作業の指示.
次の1.〜3.がそれぞれ下の本文の内容と合っているかを「はい」か「いいえ」で答え、判断の決め手となる本文の語句を一字一句そのまま引用しなさい。
1. 40代男性の症例では、腫瘍は延髄そのものから発生していた。
2. 40代男性の症例の患者は、エリスロポエチンの値が正常だった。
3. ベルズティファンは2021年に米国で認可された。

分析用の本文.
---

小脳から発生した壮年男性の血管芽腫です。血管撮影でも病理所見でもごく普通のWHOグレード1の血管芽腫です。脊髄,腎臓,膵臓などに腫瘍の合併はありませんでした。完全摘出しました。

摘出後5年,左下肢違和感で発症しました。脊髄表面に無数のmassがあり,脊髄軟膜も線状に増強されます。髄液播種の所見です。さらに2年後(右の画像)では頭蓋内の脳槽にも多数の転移を生じました。頸髄髄内は表面のものが浸潤したものです。この例は,フォンヒッペルリンドウ病の多発血管芽腫ではなく,髄液播種転移を示しています。

フォン・ヒッペル・リンドウ病の患者さんの会「ほっとchain」(ここをクリック)

畑中佳奈子の病理教室:血管芽腫
小脳症状で発症した40代男性の症例

真偽のほどは解りませんが頭の中で血液が流れる音がするというのが主訴です。その後に軽度の歩行失調と構語障害が出て発見されました。この程度のものでもAVMと同じように血管雑音を自覚することがあるのかもしれません。画像をよく見ると右の小脳扁桃のもので,延髄はただ圧迫されているだけです。血管芽腫はエリスロポエチンを産生して多血症になることがあるのですが,この患者さんは16.6 MIU/mlで正常値でした。

右のPICAが主たるfeeding arteryです。でもPICAのretromedullary segmentからshort feedersが流入していますから,油断をすると延髄背側障害という厳しい手術合併症を生じる可能性は十分あります。この腫瘍は正中後頭下開頭で全摘出できましたし,神経脱落症状を残していません。難易度は中等度のものです。

上記の症例の病理所見

弱拡では多数の血管が腫瘍の中に見られる,赤血球を含む大小の血管腔で構成される腫瘍である。

間質に増殖する淡桃色の胞体や空胞が豊かなstromal cells,この部分はcellular variantと呼ばれる。stromal cellでは,VEGF(血管内皮増殖因子)とVHL protein(フォンヒッペルリンドー病関連蛋白)が染まるので,この腫瘍細胞が激しい血管増殖を促していると考えられる。

毛細血管の増殖を主とするreticular variantと呼称される部分もある。大きな血管芽腫ではcellular variantとreticular variantが混在してあるのが通常である。

文献

ベルズティファン belzutifanが一部の血管芽腫に有効

Zhang Y: Neurological applications of belzutifan in von Hippel-Lindau disease. Neuro Oncol 2023
HIF-2α阻害剤 ベルズティファン belzutifanは,経口摂取できる腎細胞がん (clear cell renal cell cartinoma)淡明細胞腎細胞癌)の治療薬です。2021年に米国で認可されました。脳脊髄では,30%ほどの血管芽腫に有効であり,30%ほど腫瘍体積が減るという報告があります。高度の貧血が最大の有害事象で,低酸素症と疲労感が次ます。まだ中枢神経血管芽腫への真の効果ははっきりしていません。

ベルズティファンは血管芽腫を縮小する効果がある

Jonasch E: Belzutifan for Renal Cell Carcinoma in von Hippel-Lindau Disease. N Engl J Med 2021
HIF-2α阻害剤 ベルズティファン belzutifanがVHLの患者さんに投与されました。中枢神経の血管芽腫では,50人中13人 (30%)に目に見える効果がありました。

---

表示内容.
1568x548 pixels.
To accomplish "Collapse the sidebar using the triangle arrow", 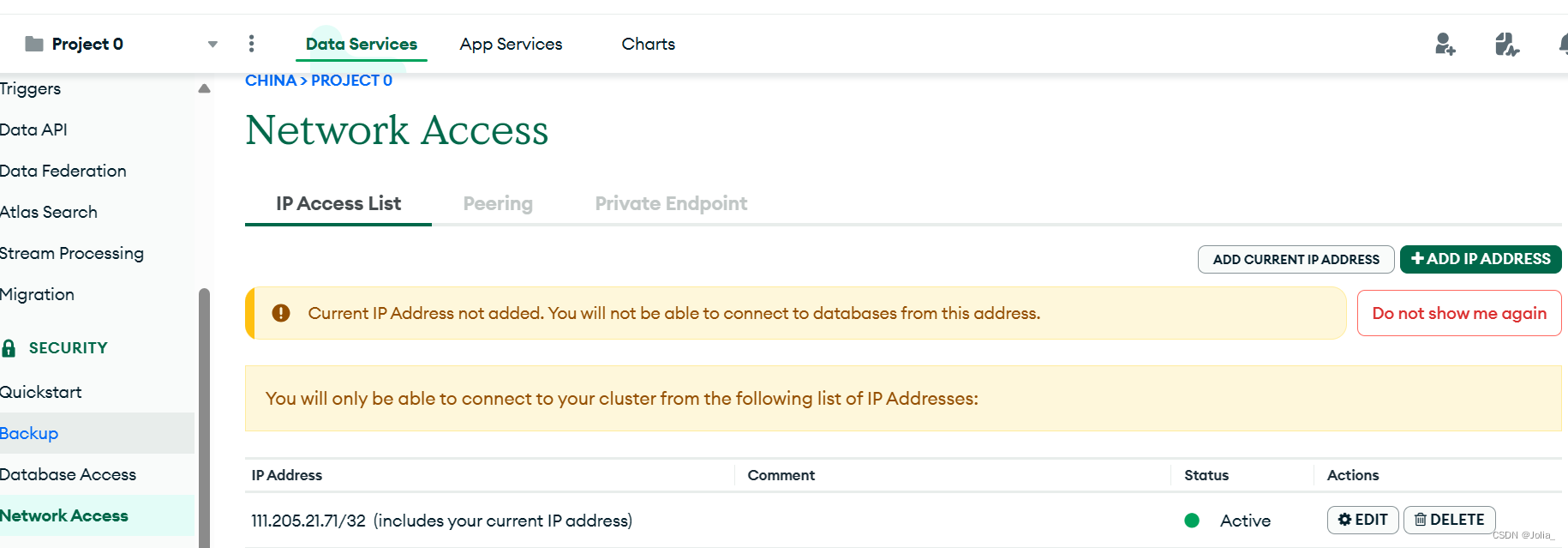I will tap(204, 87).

---

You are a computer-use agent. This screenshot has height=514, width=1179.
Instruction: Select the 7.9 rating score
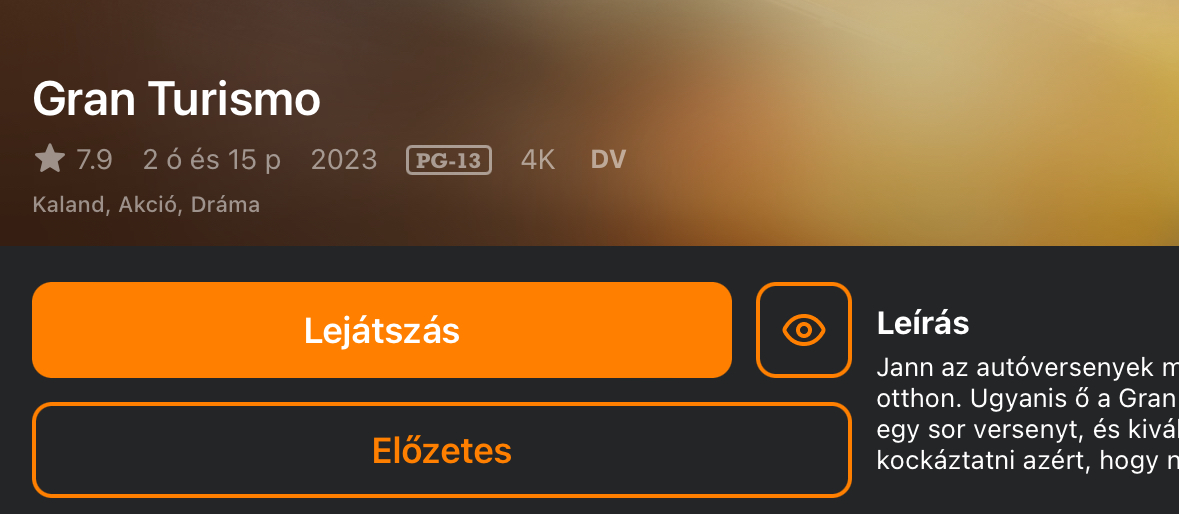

---

解答.
1. いいえ。「画像をよく見ると右の小脳扁桃のもので,延髄はただ圧迫されているだけです。」
2. はい。「この患者さんは16.6 MIU/mlで正常値でした。」
3. はい。「2021年に米国で認可されました。」